霍雨浩没带他回出租屋包扎,而是把他带到附近一家诊所,买了药让诊所医生代劳。
诊所的医生似乎和霍雨浩已经认识,见他带着人来还挑了挑眉,用眼神询问他今天怎么还有生面孔。霍雨浩一如既往没多说什么,只一句麻烦你了。
唐舞麟在外头老老实实坐着处理伤口,霍雨浩借了卫生间洗手,来之前他手上沾了灰和血,沙子掺杂在伤口里,被他一点点洗干净。
他现在真的需要冷静一下。
戴华斌查到了他具体住在哪,那间出租屋不用进去他也知道里面是什么样,显然已经住不下去了,眼下还得重新找个安全的地方对付一晚,提前退租的事也要找房东说一声。
霍雨浩面无表情地想着。
左脸颊的伤口此时仍然火辣辣地发疼,只要想到唐舞麟给他挡的那一棍,他的心情就更不可避免地感到烦躁。霍雨浩甩了甩水,推开卫生间的门走出去。
唐舞麟已经包扎得差不多了,少年抱着书包坐在诊所的椅子上,垂着眼睫不知在想些什么,听见霍雨浩的动静,又抬头朝他看过来。
“还好么?”霍雨浩开口。
唐舞麟挑了挑眉:“你呢?”
他问:“你经常和这些人打架,然后受伤吗?”
“……”霍雨浩别过头,他沉默了一两秒,又转过头来,“你偷偷跟踪我,还好意思反问我这些?”
“我没有,”唐舞麟有点委屈,“你买的资料落在我包里,忘了带上去了,我之后想起来才去找你的。”
“次次都这么巧合?”霍雨浩半信半疑,“上次也是?”
“所以上次你也准备和那个人打架吗?你们经常这样?”
“还轮不到你来质问我吧?”
“我没有质问你,”唐舞麟语气平和,他盯着霍雨浩的伤口,说,“你会受伤,我只是很担心。

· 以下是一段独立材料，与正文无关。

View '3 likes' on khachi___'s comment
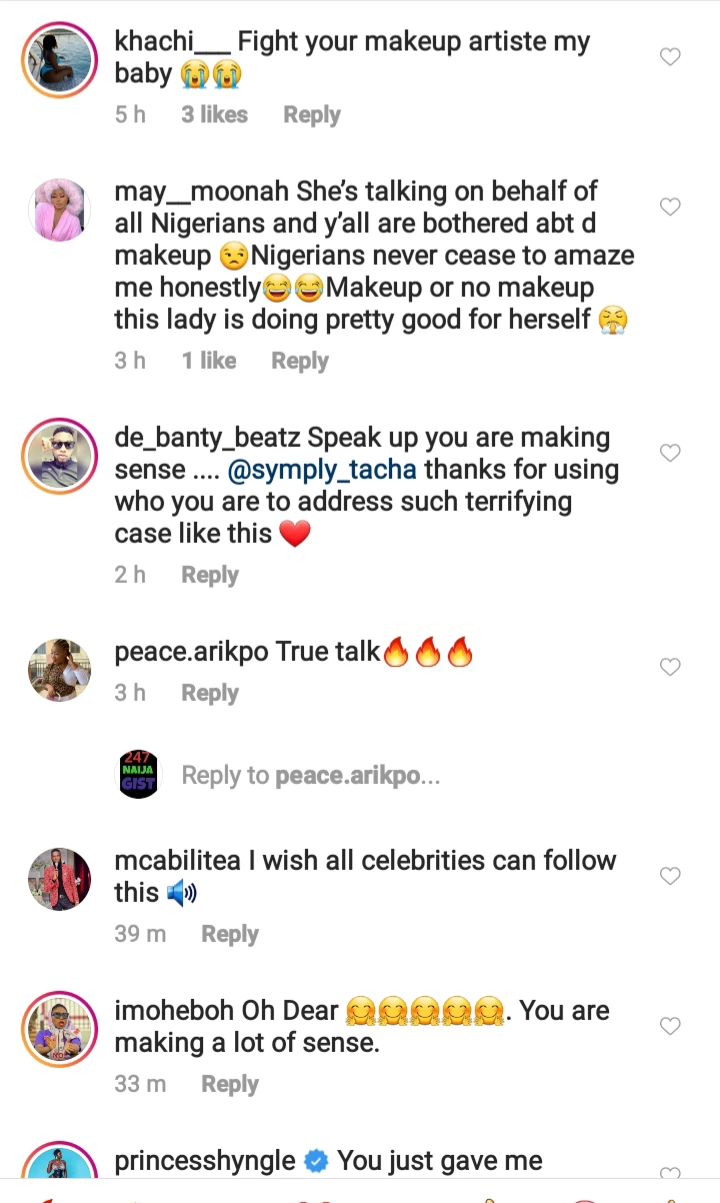Viewport: 720px width, 1203px height. [214, 115]
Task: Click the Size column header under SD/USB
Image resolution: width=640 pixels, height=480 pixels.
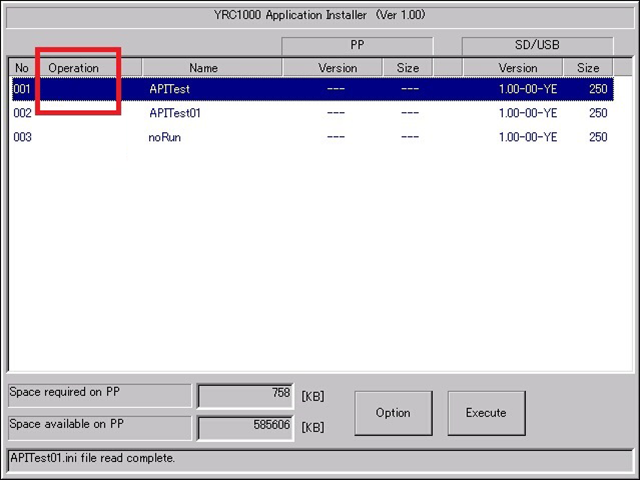Action: click(588, 68)
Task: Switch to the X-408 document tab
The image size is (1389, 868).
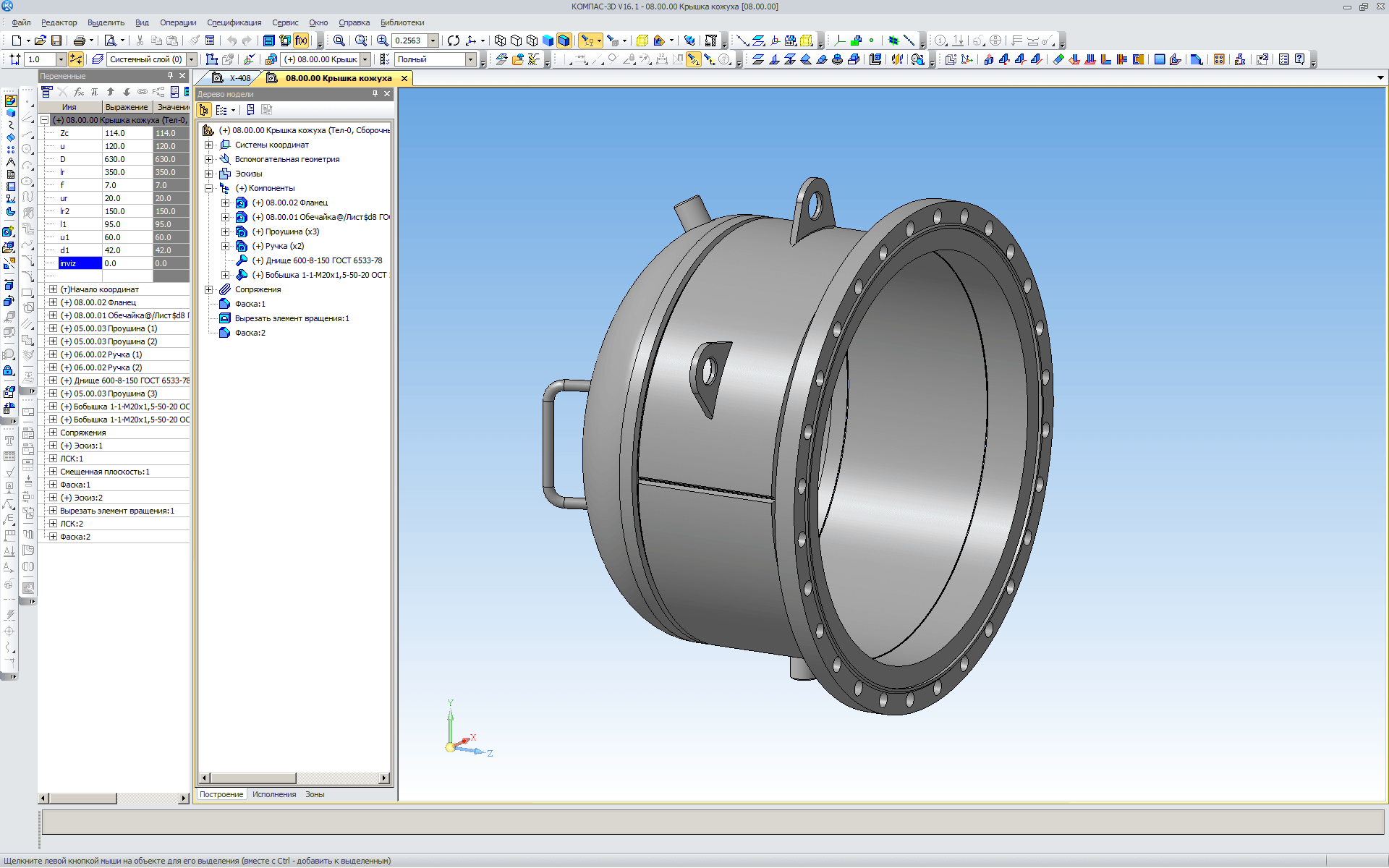Action: (x=239, y=78)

”
霍雨浩又不说话了。
他一时间不知道说什么,像是被蜜蜂蛰了一下,身体某处泛起一片不算很疼的滚烫。
他又移开了目光。
现在说习惯了,会不会显得矫情?
唐舞麟追着他的目光,站起身来,走到霍雨浩面前:“……雨浩,我们算是朋友吧?”
“如果我没有出现,那一棍子就会落到你身上,你能保证一次没什么,可下一次呢?万一受伤落下病根呢?”
他一口气说了很多,目光如炬地盯着对面的人看,语气冷静,但又似乎冷静得过分了,像是不得不靠冷冻住翻涌的情绪来保持表面上的平静理性。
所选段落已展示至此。